Up to speed: Toyota has infused the 2.5-liter four-cylinder engine in the Camry with some power — 203 horses, to be exact. Acceleration was quite brisk, especially in sport mode; it could be a little whiny in regular drive mode.

Sixty miles per hour comes in 7.9 seconds, according to Car and Driver. A V-6 model comes with 301 horsepower, so it's far more fun, assuredly.

Shifty: Ahhh, do I spy a shiftable automatic in a Camry? Ohh, the edges of the Camry are starting to look a little soft, because I must be in a dream.

(Splash of cold water.)

Nope, forget it, pal. Let Toyota's eight-speed transmission do the work for you, and like it, 'mkay? Perhaps this is to push people into the Lexus line.

On the road: Speaking of dreamy, the Camry seemed to move like a dream — at first. I'd just finished up a couple of crossovers and was happy to come back down to earth in a car. Highway cruising was very nice, indeed.

Until I started turning. Big turns, corners, otherwise fun turns — they were all turned to mush in the Camry's suspension. Somehow, I imagine myself like the late, great Papa Driver's Seat in his 1970 Ford LTD. That car may have been long gone before I got my license, but the Camry is how I imagine the handling to be.

The Camry and I eventually found a meeting of the minds. Highway cruising is nice, and rolling hills make Dukes of Hazzard-style jumps come easy. Just slow down before the turns.

The 2018 Camry’s interior has some shortfalls — in technology and comfort — and handling is just not up to par.
Toyota
The 2018 Camry’s interior has some shortfalls — in technology and comfort — and handling is just not up to par.

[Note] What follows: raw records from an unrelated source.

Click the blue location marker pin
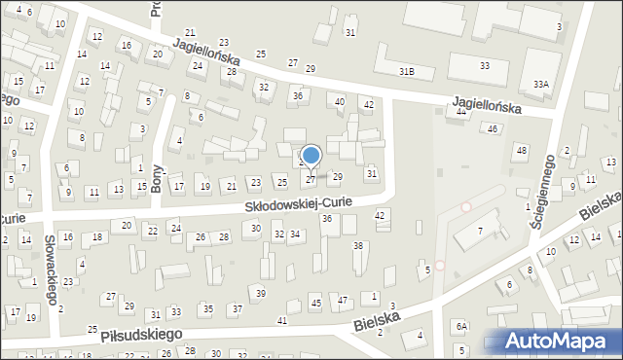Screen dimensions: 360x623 click(x=311, y=156)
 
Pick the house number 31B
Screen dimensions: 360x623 click(x=407, y=72)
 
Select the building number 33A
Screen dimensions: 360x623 click(x=540, y=85)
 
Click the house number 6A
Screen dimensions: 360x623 click(x=463, y=326)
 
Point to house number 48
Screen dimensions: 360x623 click(x=522, y=150)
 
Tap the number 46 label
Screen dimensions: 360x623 click(x=494, y=128)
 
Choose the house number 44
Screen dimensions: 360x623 click(x=460, y=113)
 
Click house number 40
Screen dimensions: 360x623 click(x=340, y=102)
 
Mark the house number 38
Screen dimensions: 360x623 click(x=357, y=246)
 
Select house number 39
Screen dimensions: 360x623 click(x=260, y=293)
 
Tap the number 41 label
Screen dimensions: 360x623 click(x=282, y=320)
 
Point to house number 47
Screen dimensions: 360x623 click(x=343, y=301)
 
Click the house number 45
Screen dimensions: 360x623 click(x=315, y=303)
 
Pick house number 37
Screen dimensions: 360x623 click(x=238, y=308)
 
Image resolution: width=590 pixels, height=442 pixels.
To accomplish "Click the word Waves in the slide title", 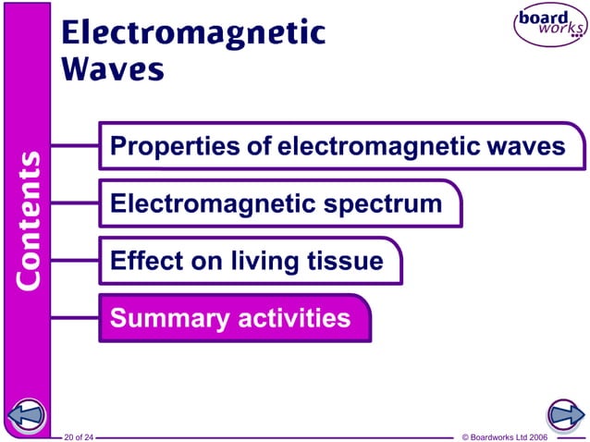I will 113,68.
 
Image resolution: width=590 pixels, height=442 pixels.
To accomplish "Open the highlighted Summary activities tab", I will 231,319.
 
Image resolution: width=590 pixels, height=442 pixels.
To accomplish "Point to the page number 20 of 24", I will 80,436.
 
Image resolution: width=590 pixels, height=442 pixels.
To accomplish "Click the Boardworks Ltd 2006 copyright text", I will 504,436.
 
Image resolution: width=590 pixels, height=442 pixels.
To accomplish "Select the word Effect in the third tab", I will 141,261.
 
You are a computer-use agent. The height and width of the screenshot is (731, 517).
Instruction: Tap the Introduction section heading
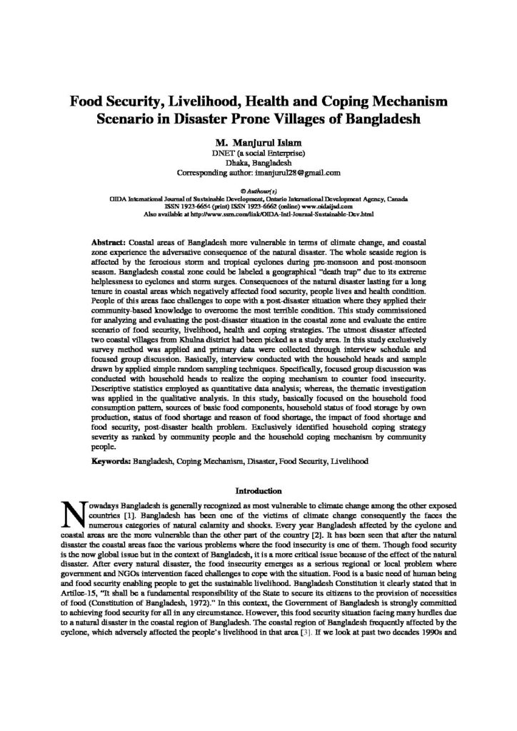[258, 491]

Driver's Seat: The interior looks really sharp — pretty leather seats, nicely appointed and rich-looking materials.

But this seat just flat-out hurt my back. I could adjust the lumbar just as I wanted it, but while the seat didn't feel hard, it wasn't comfortable. Some heavy stitched trim in the lower part of the seat seemed to be the culprit. Your mileage may vary.

Maintaining speed: I'd been dreading this moment. I knew someday some Toyota designer would look at my beloved cruise-control stalk and murmur: "But that's so last decade. Let do it here on the steering wheel. See how cool?"

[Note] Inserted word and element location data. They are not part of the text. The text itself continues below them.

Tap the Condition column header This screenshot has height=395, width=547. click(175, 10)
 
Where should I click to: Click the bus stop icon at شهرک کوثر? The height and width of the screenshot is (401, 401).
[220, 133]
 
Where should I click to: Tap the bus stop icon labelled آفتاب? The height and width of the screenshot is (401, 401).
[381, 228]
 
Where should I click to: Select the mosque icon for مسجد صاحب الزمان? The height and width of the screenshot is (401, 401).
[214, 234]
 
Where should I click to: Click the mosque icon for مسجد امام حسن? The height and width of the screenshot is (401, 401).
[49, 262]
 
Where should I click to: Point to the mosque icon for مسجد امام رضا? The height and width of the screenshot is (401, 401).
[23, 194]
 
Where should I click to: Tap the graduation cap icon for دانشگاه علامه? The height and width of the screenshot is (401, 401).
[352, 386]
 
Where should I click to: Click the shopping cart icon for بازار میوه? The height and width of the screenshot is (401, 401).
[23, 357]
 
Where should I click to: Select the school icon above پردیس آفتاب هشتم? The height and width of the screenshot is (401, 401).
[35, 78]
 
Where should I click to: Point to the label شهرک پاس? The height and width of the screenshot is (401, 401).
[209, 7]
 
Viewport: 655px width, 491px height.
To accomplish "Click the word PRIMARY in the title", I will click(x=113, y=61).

No. Give me back my stalk.

Also, radar cruise is awesome, but there needs to be a normal, nonadaptive setting available for when the radar sensor gets gunked with snow. It's snowing in Southeastern Pennsylvania in April, and you're going to take away my cruise control, too? Thanks a lot.

Keeping warm and cool: The vents also bring back a 1970s feel — really wide low ducts blast the air at you from the middle. I was almost expecting to see slider controls beneath them, and perhaps a speedometer needle that tracks from left to right.

Play some tunes: Fortunately, we get more than an AM mono unit with one dashboard speaker, but Toyota still needs to join us in 2018. Its infotainment systems don't come with GPS pre-installed, and CarPlay is not available. Sirius XM is also not available.

Furthermore, the Camry dashboard design continues the Toyota tradition of odd lines merging together around the stereo as well — a look that dates back at least to Mr. Driver's Seat's 2011 Sienna.

Nice silver buttons control most functions, and then a small, somewhat blurry touchscreen takes it from there. This seems acceptable in a $16,000 Corolla IM but not in a $30,000 Camry.

Friends and stuff: The rear seat is not as spacious as I expected. Legroom is OK but not astounding; headroom is actually a little tight, thanks to that pretty roofline curve. The center passenger isn't treated too badly, though.

The seatback itself, though, leaves a lot to be desired. Très uncomfortable.

Cargo space is 15.1 cubic feet.

Fuel economy: I averaged about 33 mpg in the usual Mr. Driver's Seat round of testing, pretty darn good.

Where it's built: Georgetown, Ky.

How it's built: Consumer Reports predicts the Camry reliability to be a 4 out of 5.

In the end: I have nothing against Toyota — I own one and Sturgis Kids 1.0 through 3.0 each own one as well, at my recommendation. But does the Camry have to be so blah?